Discussion took place regarding the setbacks for the both the existing structure as well as the proposed addition to the rear of the structure with Planning Administrator Hodge indicating Staff is not opposed to the request and noting other dwellings in the neighborhood have similar setback issues.

Applicant

Ashkan Hosseini, 1299 Cumberland Road, Atlanta, Georgia (sworn) confirmed Mr. Hodge’s testimony regarding the setback issues and stated the proposed addition would be about 3.5 feet closer to the right (west) side setback, but will still make the minimum 5 foot setback. He noted the house will require extensive repairs, and went on to talk about how the City’s Unified Development Ordinance (UDO) will eventually rezone the property to eliminate the 15 foot aggregate requirement.

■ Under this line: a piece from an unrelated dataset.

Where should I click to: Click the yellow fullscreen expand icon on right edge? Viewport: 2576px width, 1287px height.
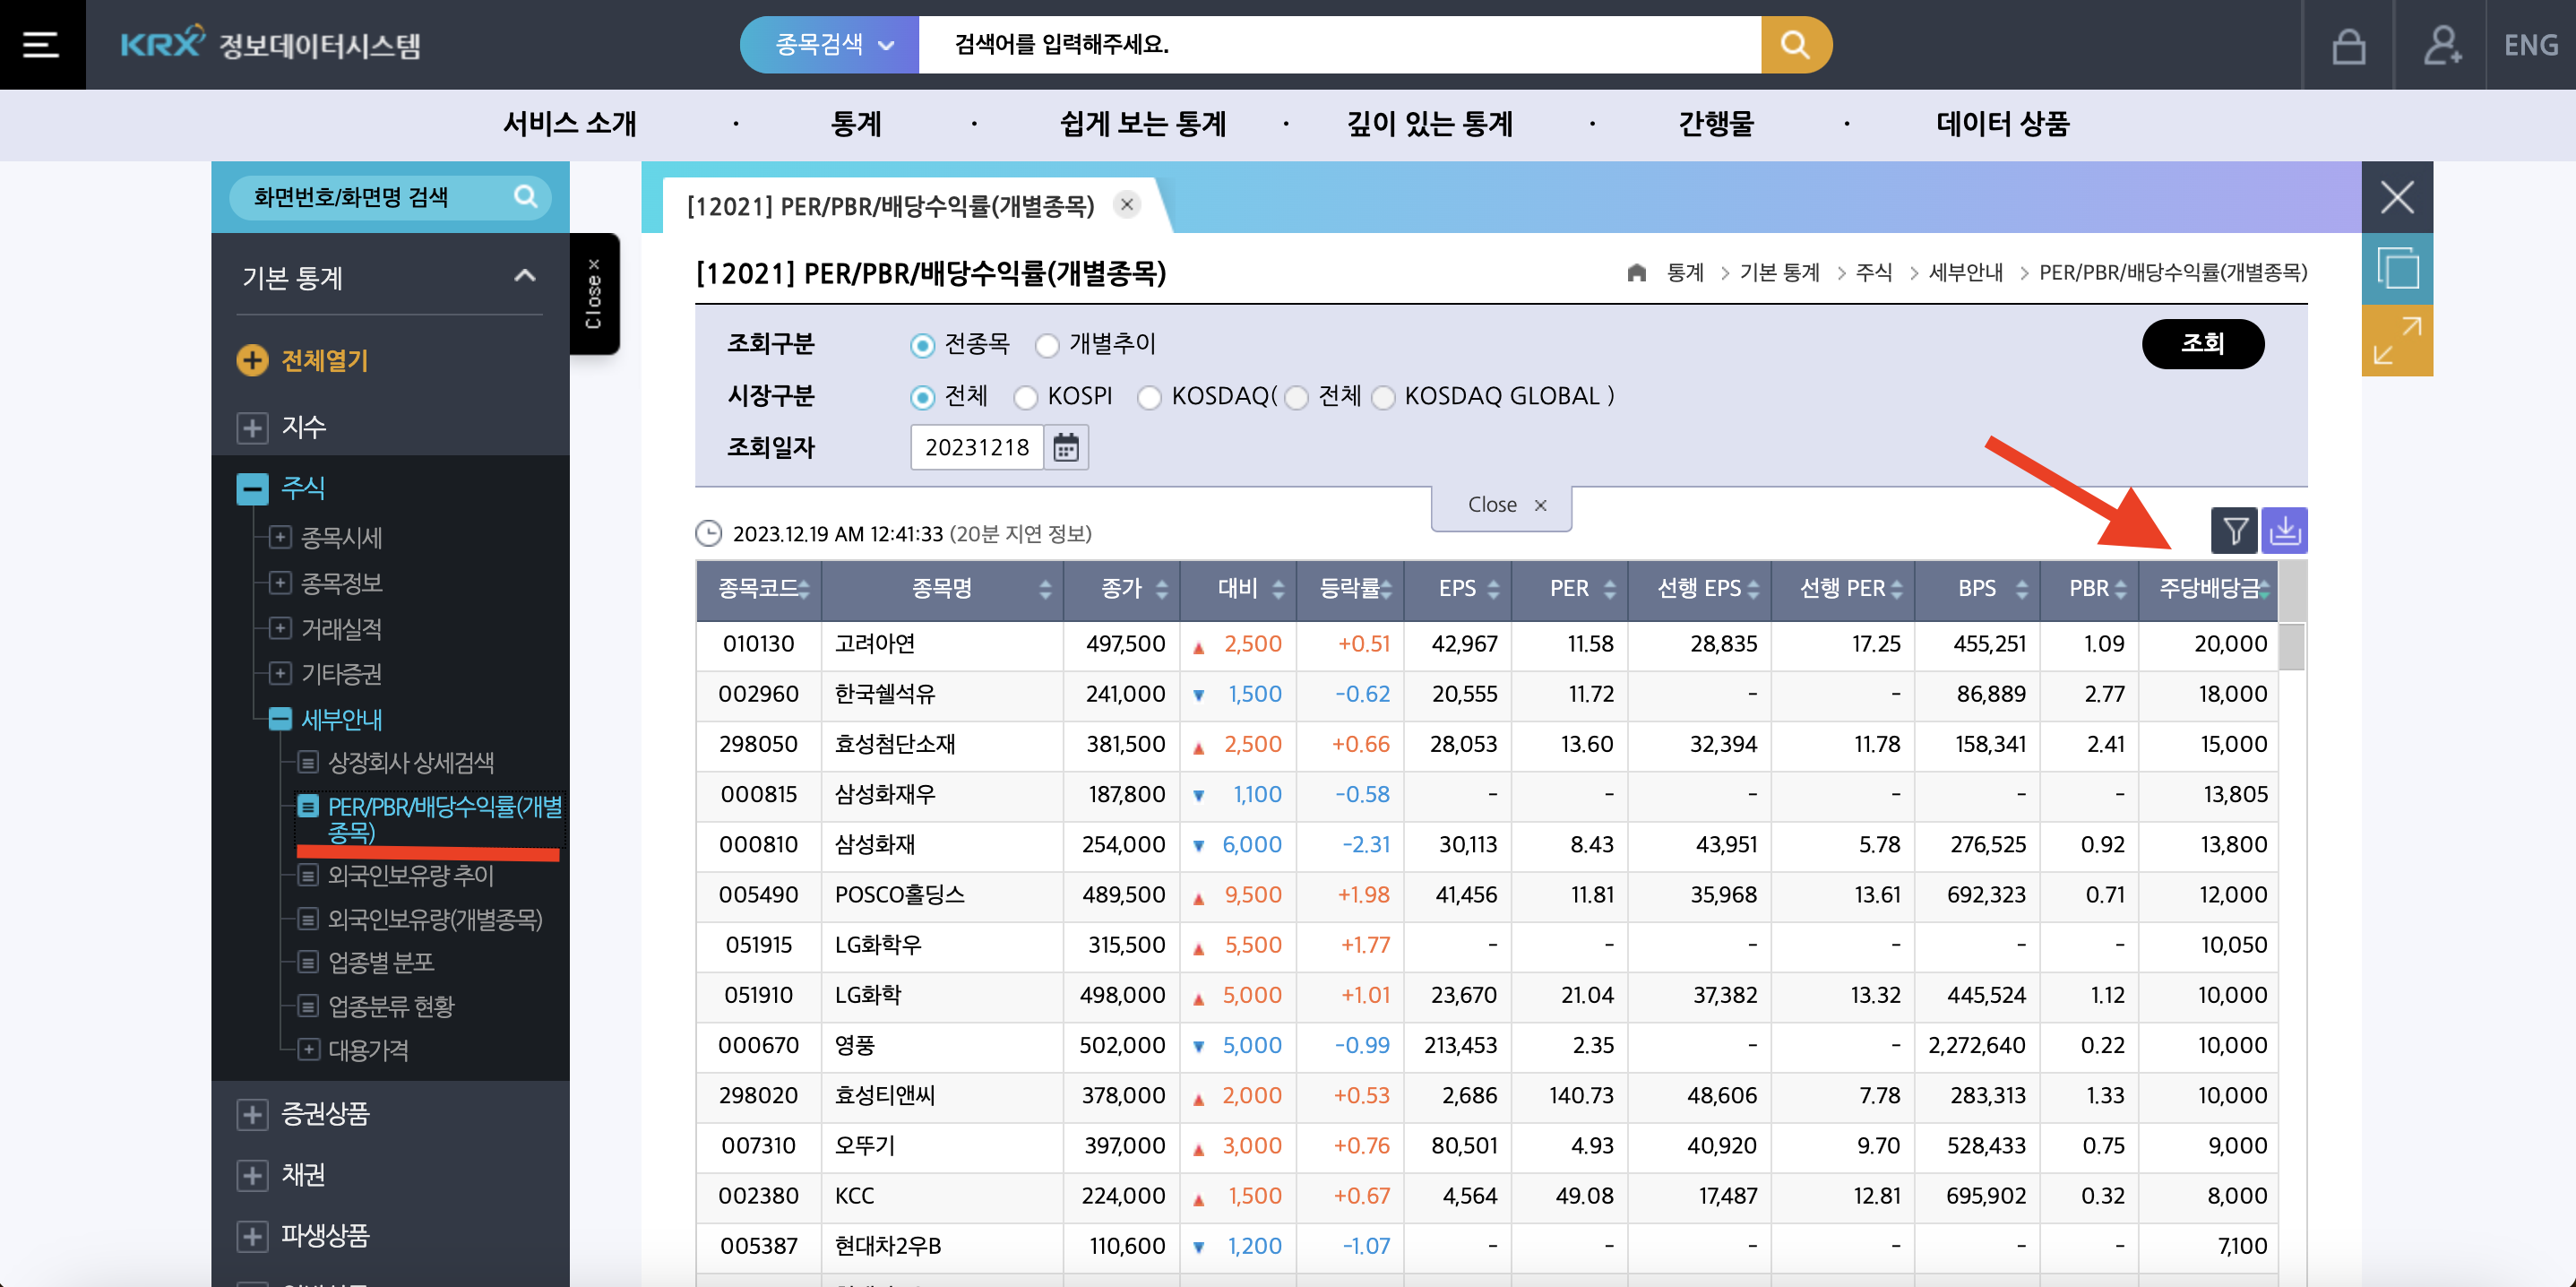pyautogui.click(x=2397, y=340)
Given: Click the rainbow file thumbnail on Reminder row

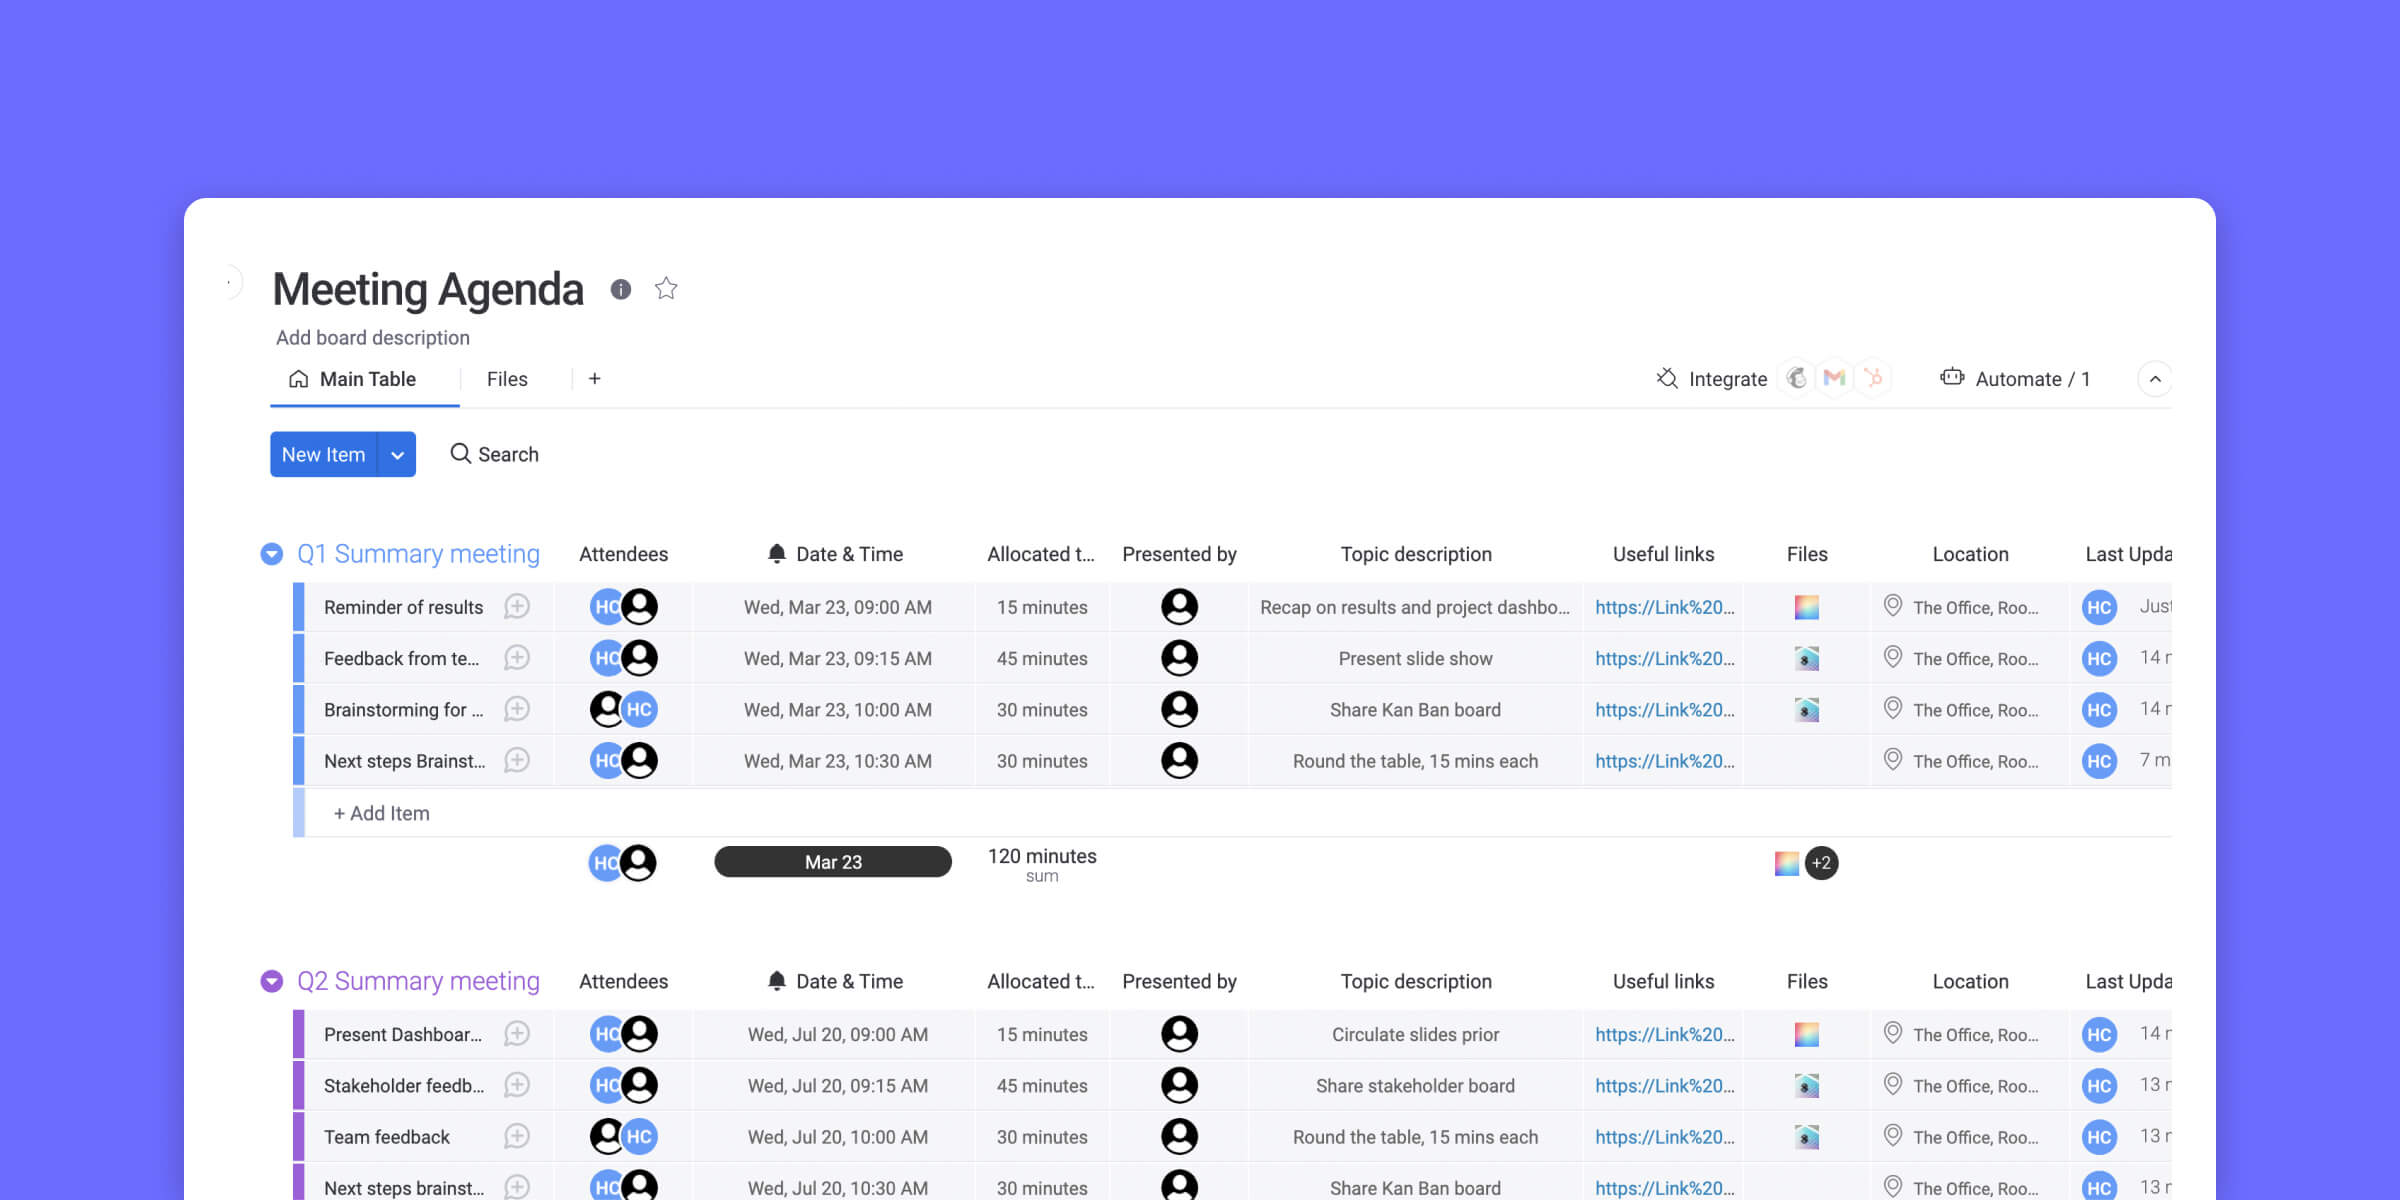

He stated until the rezoning takes place, the subject property remains in a zoning “limbo”.

Opposition

None.

Requests for Notification

None.

Findings of Fact

1.Applicant seeks a variance from Raleigh City Code Section 10-2075.

2.The Board has considered Applicant's verified application and the evidence and testimony adduced at the hearing.

3.In order to comply with Raleigh City Code Section 10-2075, Applicant would have to provide a minimum 5 foot side yard setback and a 15 foot aggregate side yard setback.

4.Applicant is unable to comply with Raleigh City Code Section 10-2075 because the structure currently is 3.5 feet from the side property line, and the aggregate setback is 8.6 feet.

5.This house was erected prior to the enactment of setback requirements in the Raleigh City Code, and is therefore a legal nonconformity.

6.Applicant plans an addition to the rear that would not require any additional variances.

7.The rezoning of the subject property contemplated by the UDO will eliminate the requirement for an aggregate side yard setback.

8.Strict compliance with the provisions of the ordinance would deprive Applicant from the reasonable use of the property.